One key difference is that public transit in Hong Kong, or indeed Europe or Asia as a whole, is viewed as an integral part of the transportation infrastructure. So it can be designed as public transit rather than designed to try to attract people who drive cars.
I've ridden the Hong Kong system. It works well. But it does so not by striving to be "as good as" a private automobile but instead by actually being a viable, indeed often attractive, way to get around in a predictable and timely fashion.
At the most fundamental level, automobile manufacturers realize that owning and operating a car is almost entirely an onerous form of tedious manual labour. That's why each year the industry invests US$16-18 billions in advertising that painstakingly avoids the realities of automobile ownership and operation in favor of fantasies involving single cars "flying" down roadways "uncluttered" with other cars, pedestrians, red lights, or indeed any sort of intrusive reality. (Note the "invests": Advertising is not meant to be an expenditure but rather is expected to recover its costs plus generate a return in additional revenue.)

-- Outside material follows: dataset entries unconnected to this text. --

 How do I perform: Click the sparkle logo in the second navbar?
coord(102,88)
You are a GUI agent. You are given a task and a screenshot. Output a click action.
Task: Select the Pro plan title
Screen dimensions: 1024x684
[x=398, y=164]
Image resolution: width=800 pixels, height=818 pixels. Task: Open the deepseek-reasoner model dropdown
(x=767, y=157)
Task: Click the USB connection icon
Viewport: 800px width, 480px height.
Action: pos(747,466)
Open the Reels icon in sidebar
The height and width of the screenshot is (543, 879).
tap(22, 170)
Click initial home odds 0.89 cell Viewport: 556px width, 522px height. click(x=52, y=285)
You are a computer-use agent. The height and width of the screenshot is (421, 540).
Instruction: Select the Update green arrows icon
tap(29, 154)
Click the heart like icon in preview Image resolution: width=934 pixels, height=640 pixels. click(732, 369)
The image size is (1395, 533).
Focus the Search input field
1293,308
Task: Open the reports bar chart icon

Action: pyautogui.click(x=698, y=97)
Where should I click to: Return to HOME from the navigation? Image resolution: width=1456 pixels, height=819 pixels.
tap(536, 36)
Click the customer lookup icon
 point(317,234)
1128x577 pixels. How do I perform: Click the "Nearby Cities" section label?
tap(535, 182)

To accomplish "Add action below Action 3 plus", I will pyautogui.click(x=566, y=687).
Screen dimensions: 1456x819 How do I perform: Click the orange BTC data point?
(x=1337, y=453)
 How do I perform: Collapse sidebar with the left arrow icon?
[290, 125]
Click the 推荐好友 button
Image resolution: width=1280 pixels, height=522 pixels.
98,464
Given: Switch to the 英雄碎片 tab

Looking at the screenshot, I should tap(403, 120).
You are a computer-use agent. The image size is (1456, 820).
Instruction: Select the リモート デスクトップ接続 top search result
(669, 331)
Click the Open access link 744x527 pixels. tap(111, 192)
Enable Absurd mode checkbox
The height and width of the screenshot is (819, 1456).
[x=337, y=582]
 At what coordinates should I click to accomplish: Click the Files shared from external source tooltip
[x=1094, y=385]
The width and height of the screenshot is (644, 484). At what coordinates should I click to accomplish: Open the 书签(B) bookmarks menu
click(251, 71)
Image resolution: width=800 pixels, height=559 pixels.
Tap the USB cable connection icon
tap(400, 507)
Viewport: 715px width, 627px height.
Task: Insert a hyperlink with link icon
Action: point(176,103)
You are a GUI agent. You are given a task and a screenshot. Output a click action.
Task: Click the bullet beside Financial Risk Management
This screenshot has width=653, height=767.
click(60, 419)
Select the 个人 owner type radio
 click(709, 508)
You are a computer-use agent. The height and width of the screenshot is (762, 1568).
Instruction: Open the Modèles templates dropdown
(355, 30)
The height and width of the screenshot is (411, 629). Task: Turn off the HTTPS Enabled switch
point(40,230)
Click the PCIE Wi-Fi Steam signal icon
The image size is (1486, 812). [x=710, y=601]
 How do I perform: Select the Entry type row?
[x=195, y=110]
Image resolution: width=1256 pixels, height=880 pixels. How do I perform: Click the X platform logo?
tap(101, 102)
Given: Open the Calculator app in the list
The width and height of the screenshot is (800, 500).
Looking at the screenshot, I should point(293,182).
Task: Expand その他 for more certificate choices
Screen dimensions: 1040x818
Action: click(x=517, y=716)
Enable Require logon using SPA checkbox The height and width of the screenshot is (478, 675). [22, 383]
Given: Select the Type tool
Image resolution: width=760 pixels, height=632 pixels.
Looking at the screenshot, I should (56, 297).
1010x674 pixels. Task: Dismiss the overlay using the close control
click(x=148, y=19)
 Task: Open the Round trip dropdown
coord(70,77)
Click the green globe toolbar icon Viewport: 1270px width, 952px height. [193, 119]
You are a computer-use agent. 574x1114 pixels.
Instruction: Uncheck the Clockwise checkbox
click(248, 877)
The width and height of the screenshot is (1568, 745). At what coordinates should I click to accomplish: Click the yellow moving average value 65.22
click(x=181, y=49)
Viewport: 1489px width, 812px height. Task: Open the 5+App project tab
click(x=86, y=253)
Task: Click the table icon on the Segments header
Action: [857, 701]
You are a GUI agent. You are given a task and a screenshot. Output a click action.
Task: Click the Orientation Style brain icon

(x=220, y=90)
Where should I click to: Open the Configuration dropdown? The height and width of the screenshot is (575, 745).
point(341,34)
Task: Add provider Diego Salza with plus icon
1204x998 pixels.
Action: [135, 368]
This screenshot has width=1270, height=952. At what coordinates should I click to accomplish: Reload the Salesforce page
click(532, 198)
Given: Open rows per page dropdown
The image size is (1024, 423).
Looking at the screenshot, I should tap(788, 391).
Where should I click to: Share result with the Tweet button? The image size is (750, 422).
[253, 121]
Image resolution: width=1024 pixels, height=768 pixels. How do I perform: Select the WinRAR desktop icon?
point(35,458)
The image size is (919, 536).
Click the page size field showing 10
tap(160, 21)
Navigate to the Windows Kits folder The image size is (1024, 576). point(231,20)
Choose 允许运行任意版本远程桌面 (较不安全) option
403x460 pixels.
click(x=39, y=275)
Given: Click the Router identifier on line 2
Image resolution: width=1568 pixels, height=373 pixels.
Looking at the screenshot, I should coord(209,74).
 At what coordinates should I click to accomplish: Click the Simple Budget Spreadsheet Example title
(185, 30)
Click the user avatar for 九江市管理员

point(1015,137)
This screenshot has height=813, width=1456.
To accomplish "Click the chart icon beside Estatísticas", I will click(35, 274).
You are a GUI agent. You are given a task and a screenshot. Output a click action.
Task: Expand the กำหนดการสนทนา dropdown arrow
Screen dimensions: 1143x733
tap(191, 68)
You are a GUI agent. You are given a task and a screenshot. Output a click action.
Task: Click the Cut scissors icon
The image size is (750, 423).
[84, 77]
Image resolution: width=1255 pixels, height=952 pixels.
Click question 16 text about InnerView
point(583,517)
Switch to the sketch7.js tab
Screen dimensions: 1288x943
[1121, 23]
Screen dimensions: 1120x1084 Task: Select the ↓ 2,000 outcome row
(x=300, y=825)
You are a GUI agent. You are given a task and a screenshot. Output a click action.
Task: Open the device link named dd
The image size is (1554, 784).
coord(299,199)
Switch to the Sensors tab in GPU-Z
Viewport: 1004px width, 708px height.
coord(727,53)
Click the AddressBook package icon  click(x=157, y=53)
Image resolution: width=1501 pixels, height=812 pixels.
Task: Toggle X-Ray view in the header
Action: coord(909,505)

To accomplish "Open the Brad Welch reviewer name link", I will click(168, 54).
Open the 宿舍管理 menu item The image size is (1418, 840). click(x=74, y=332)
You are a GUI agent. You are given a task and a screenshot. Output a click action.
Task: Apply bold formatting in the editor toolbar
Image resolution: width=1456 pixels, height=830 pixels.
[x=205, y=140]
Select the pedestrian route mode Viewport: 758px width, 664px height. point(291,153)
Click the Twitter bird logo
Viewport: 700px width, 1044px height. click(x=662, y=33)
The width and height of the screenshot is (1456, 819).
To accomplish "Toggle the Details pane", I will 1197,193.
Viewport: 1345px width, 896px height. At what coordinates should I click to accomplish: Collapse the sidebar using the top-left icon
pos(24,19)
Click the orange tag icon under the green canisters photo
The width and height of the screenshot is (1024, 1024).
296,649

Surrendering control of virtually every public dialog to the self-interested voices of marketing and advertising may produce a narrow set of economic benefits, but it also demonstrably displaces alternatives that may be more cost effective, socially beneficial, and sustainable. As a thought experiment, imagine that in the U.S. the automobile industry and public transit industry were somehow obliged to swap advertising budgets for say five, or better yet ten, years.
I find it so funny when people rag on Muni. I lived in Florida for 9 years before coming out here. Try catching a bus in Miami and I guarantee you'll never complain about Muni again. Yeah, it's not the NY subway, but be grateful for what you do have. It's not that bad.
Apparently, you've never enjoyed a ride on the E train from Jamaica Station to Mid-town on the NYC subway. You'd appreciate MUNI a hell of a lot better.
And like every other transportation system in the nation there is room for improvement in Muni, but it's not that bad. I just wish people would get over it.
Maybe this guy should be working over at the Bay Guardian. Since Our Canadian Overlords own both papers, as part of their campaign to subvert Real America by reducing different opinions to lifestyle choices, this can be accomplished easily. I'm still waiting for Rob Ford to move here.
What kind of bullshit is this person smoking?? You PREFER disgusting buses and public spaces?? Fuck right off. In other countries, degenerates and thugs are hauled off to jail and the rest of us who can enjoy nice things can do so in peace and cleanliness.